ERC Starting Grants for five Ghent University researchers - two of which for research in Africa!



Five Ghent University researchers will receive an ERC Starting Grant. This grant will allow them to expand their research group and conduct groundbreaking research.

The European Research Council (ERC) awarded 400 young researchers with a Starting Grant, including five researchers at Ghent University: Sven Rogge for the project STRAINSWITCH, Sara Pacchiarotti for the project CONGUBANGI, Charles DiSimone for the project Gandhāra Corpora, Tom Bultreys for the project FLOWSCOPY and Marijn Bauters for the project FORECAT. This makes us once again frontrunners among Belgian universities.


The new Starting Grant projects with a link to Africa

CONGUBANGI – Sara Pacchiarotti

The Congo-Ubangi watershed in the northern margins of the Congo rainforest is home to a complex mosaic of genealogically and structurally diverse languages spoken by small-size communities with different material cultures and subsistence specializations. Straddling the borders of three modern countries in Central Africa, i.e., Congo-Kinshasa, Congo-Brazzaville, and the Central African Republic, it is a major hotbed of linguistic, cultural, and genetic diversity with a deep history of human occupation.

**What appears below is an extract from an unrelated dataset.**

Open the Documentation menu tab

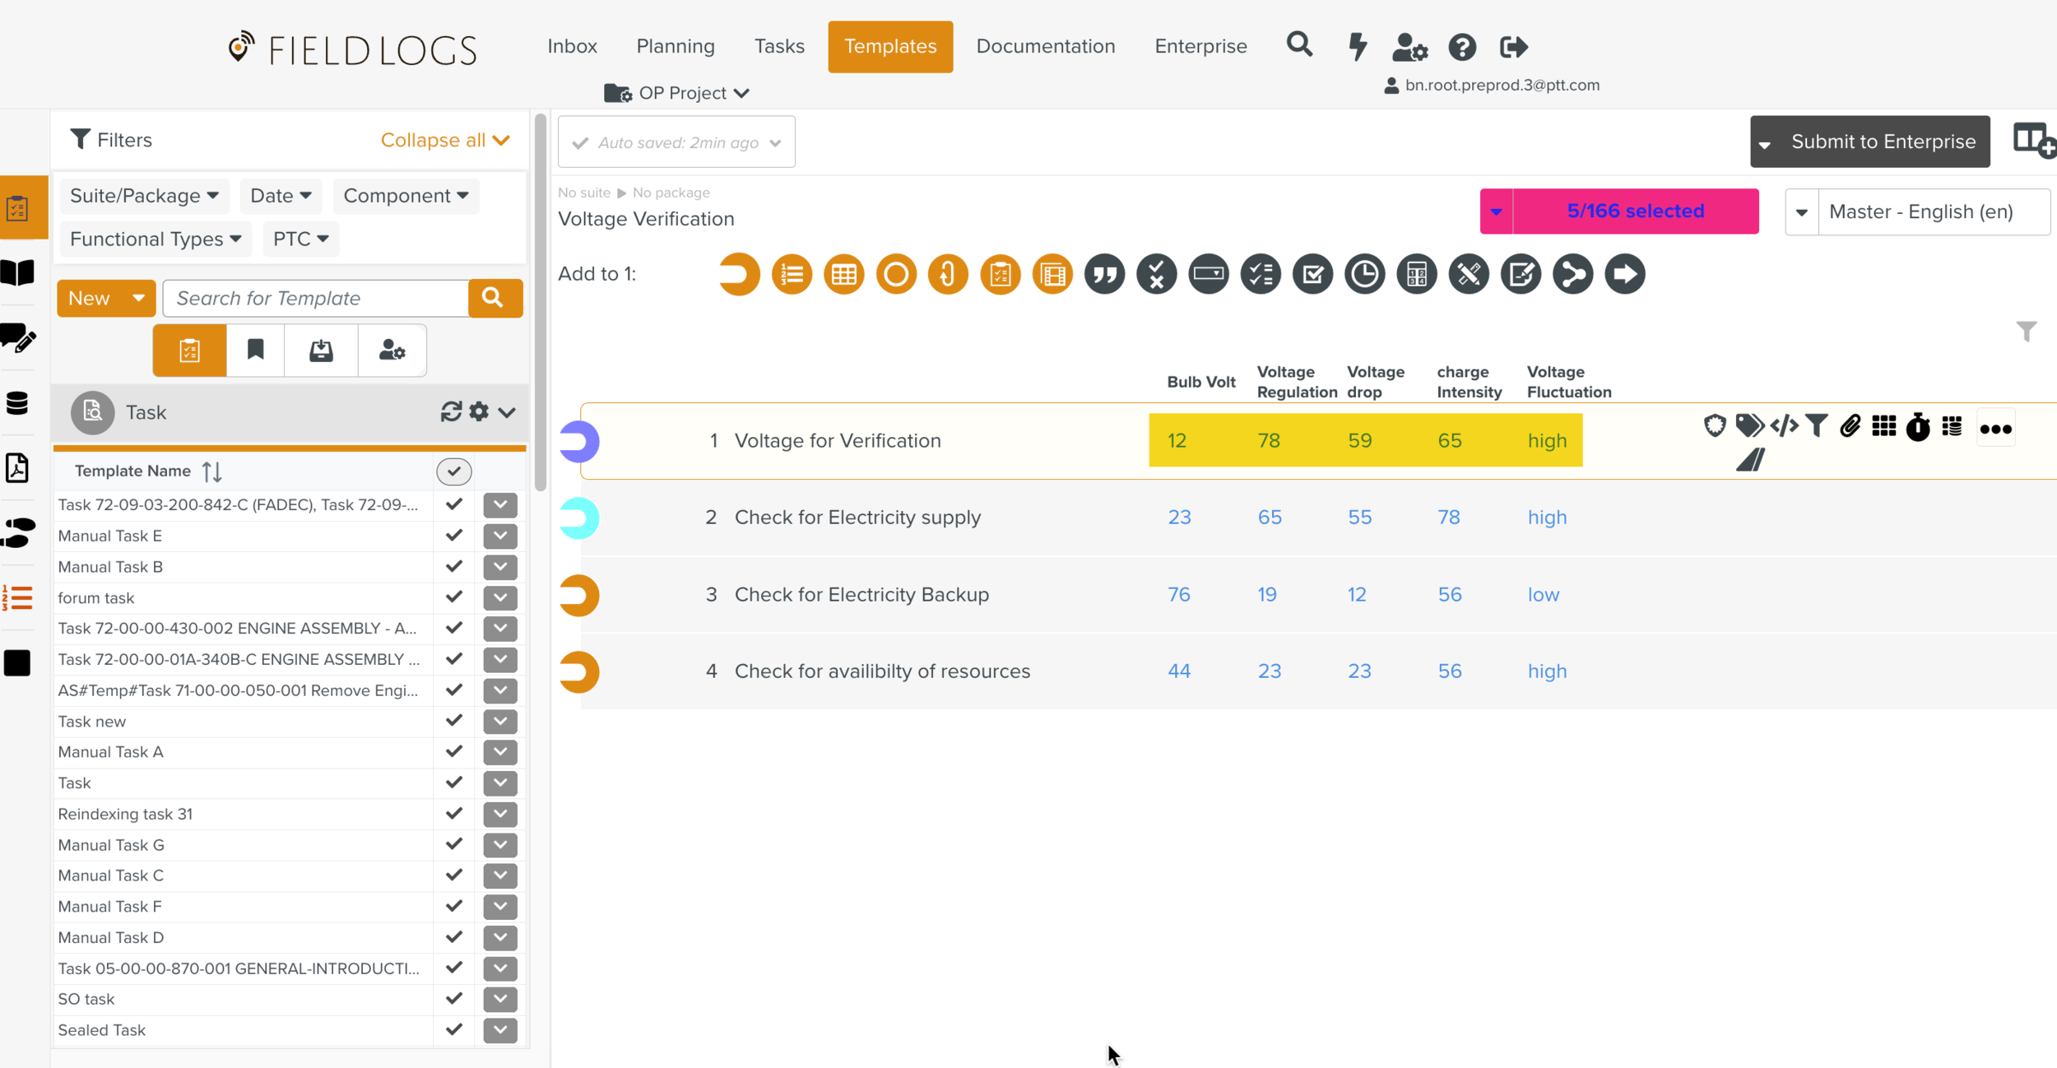(x=1045, y=46)
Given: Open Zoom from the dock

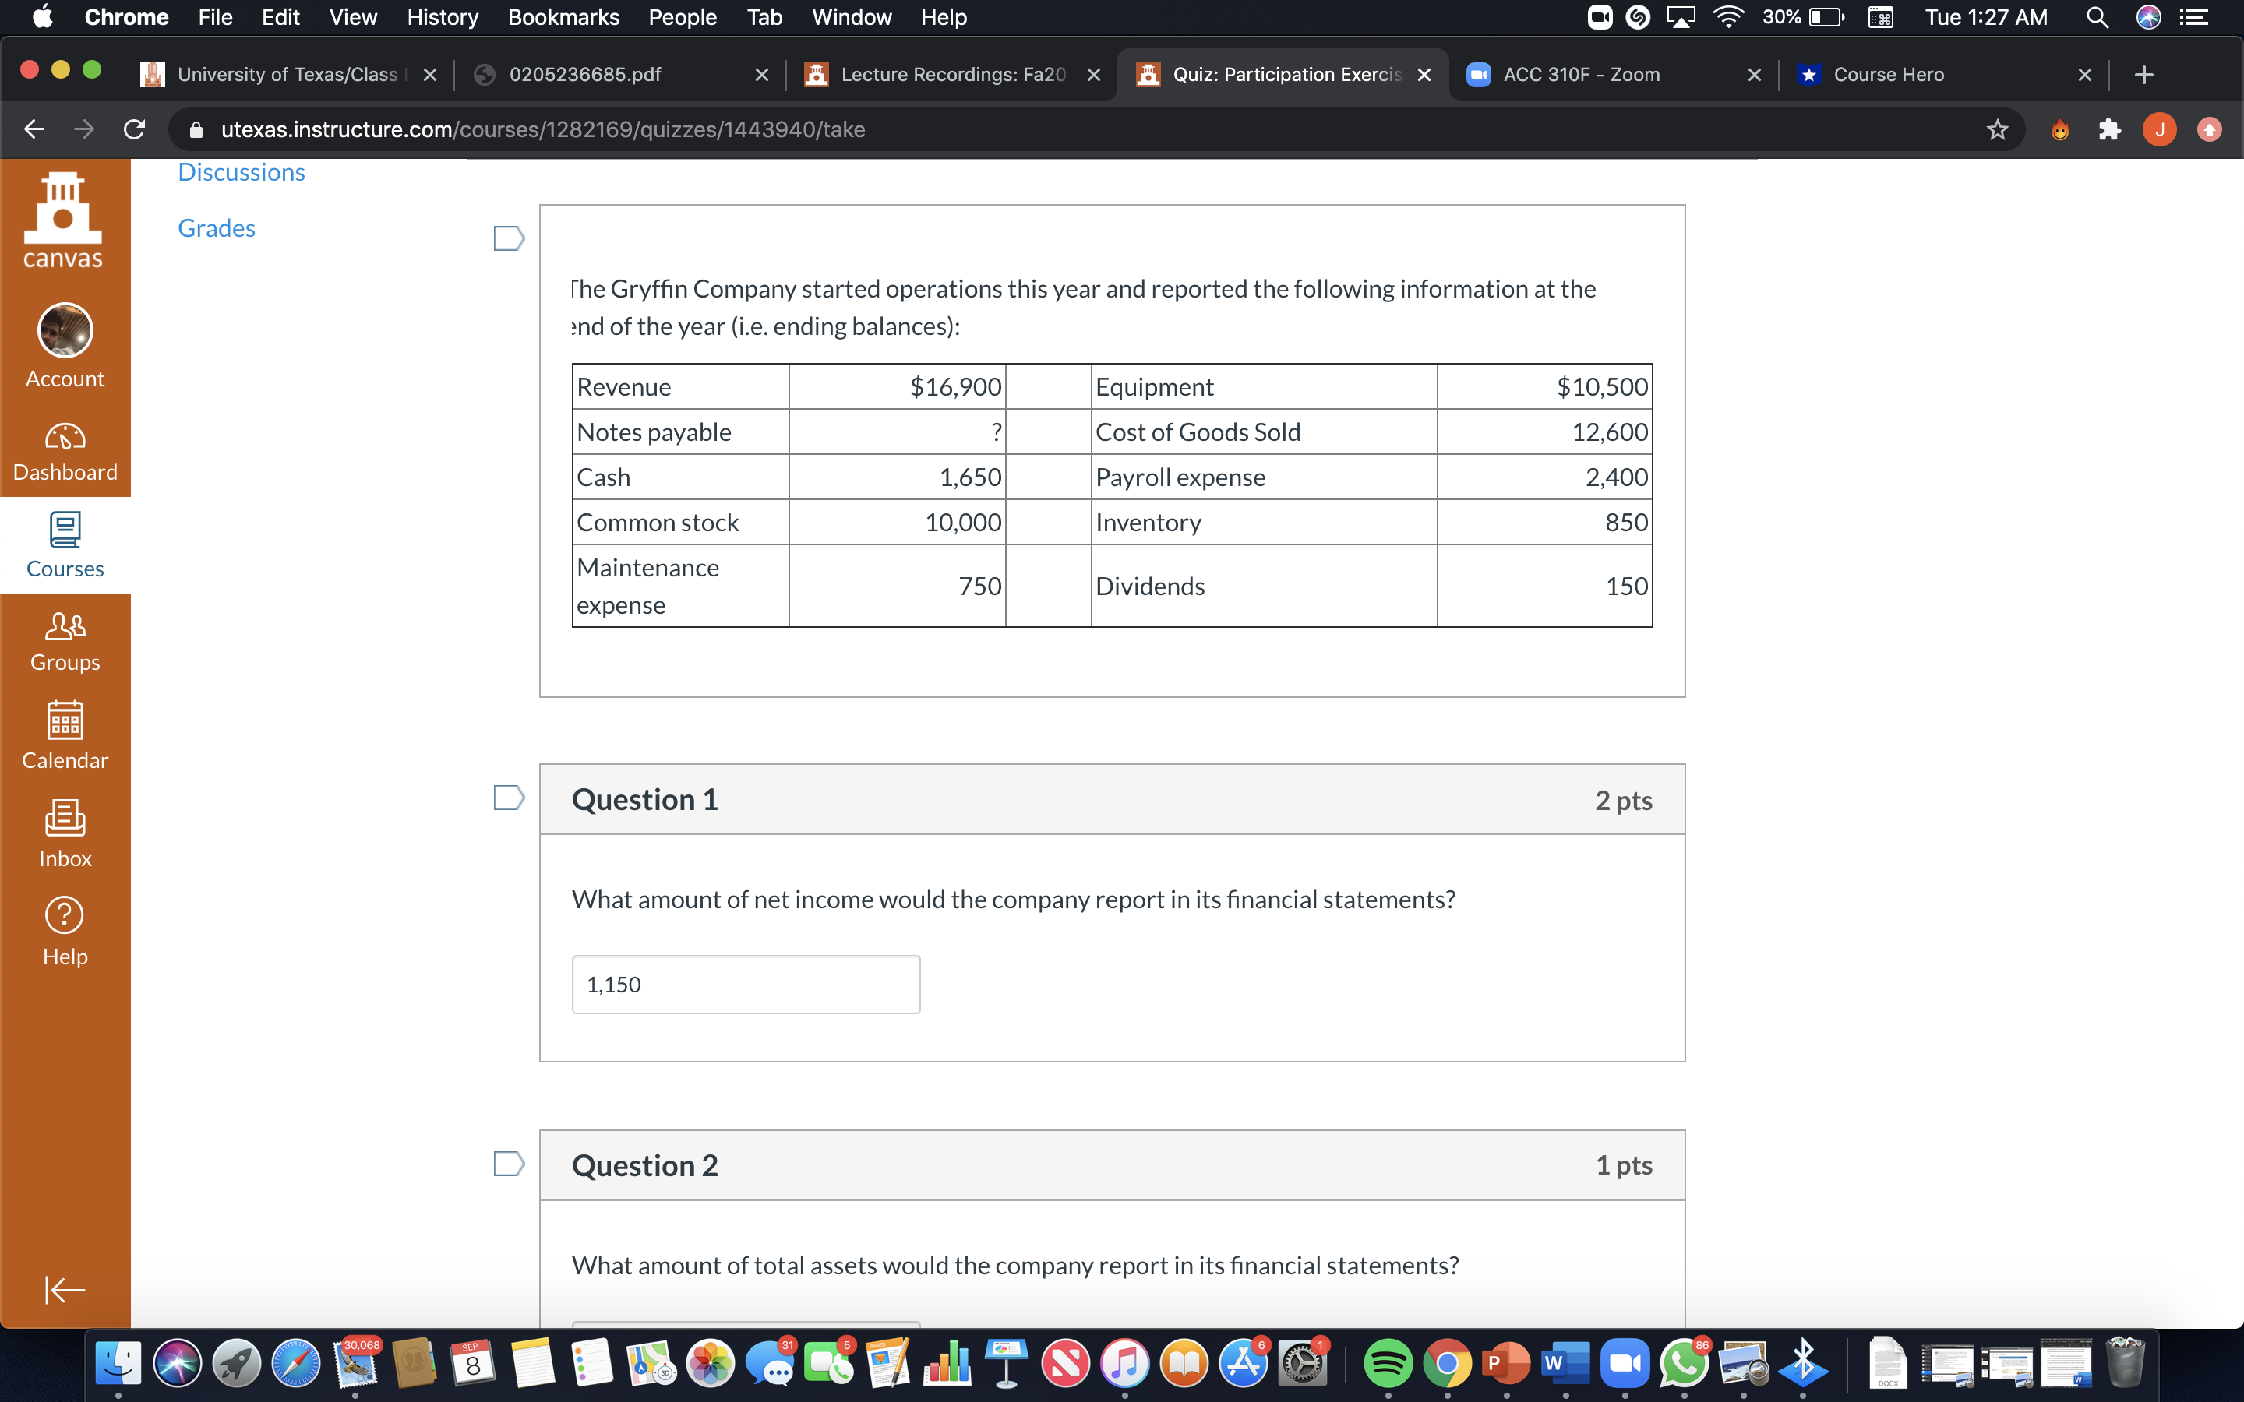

Despite the myriad of insights it could generate about language evolution and deep human past, it is poorly known due to difficulty of access and an astonishingly intricate configuration. CONGUBANGI will realize a breakthrough in our understanding of how linguistic diversity correlates with cultural and genetic diversity and why it originated and persisted in this specific ecoregion for millennia through an interdisciplinary approach involving linguistics, archaeology, and genetics. Understanding the genesis of a central area in the continent where mankind originated represents a unique opportunity to learn about our shared human history of evolution, migration, and diversification, and their impact on human language, a faculty unique among all forms of animal communication. Beyond research, CONGUBANGI will replicate world-wide efforts to preserve local linguistic diversity in a region where it is threatened to extinction by multiple uniformizing pressures, so that it can be made permanently available for posterity.


FORECAT – Marijn Bauters

The tropics host the most lush forests on Earth. Despite also growing on some of the poorest soils globally, tropical trees manage to mobilise the necessary nutrients and store them in their own biomass during a long growth process. For centuries, those nutrients in the biomass have been used in agriculture on poor soils through slash-and-burn. The forest is cut down and burned, some of the nutrients are lost, but another part remains in the form of ash, as a 'natural' fertiliser. If this happens only sporadically in a giant forest landscape, the losses are negligible and the process is quite sustainable. However, in Africa, where the population is set to quadruple in the next few decades, such shifting agriculture will be done on an increasingly large scale, as well as repeatedly. The net nutrient losses that will occur in the process will become much more substantial. Not only will this make it harder to maintain good yields in agriculture, but forest restoration will also be increasingly undermined by the ever-smaller residual nutrients.

In FORECAT, Marijn Bauters and his team aim to understand the future of forests in central Africa under pressure from expected population growth. The big question that FORECAT will answer is how land use can be organised as sustainably as possible from a biogeochemical perspective, especially under the growing pressure to also guarantee food security in the area.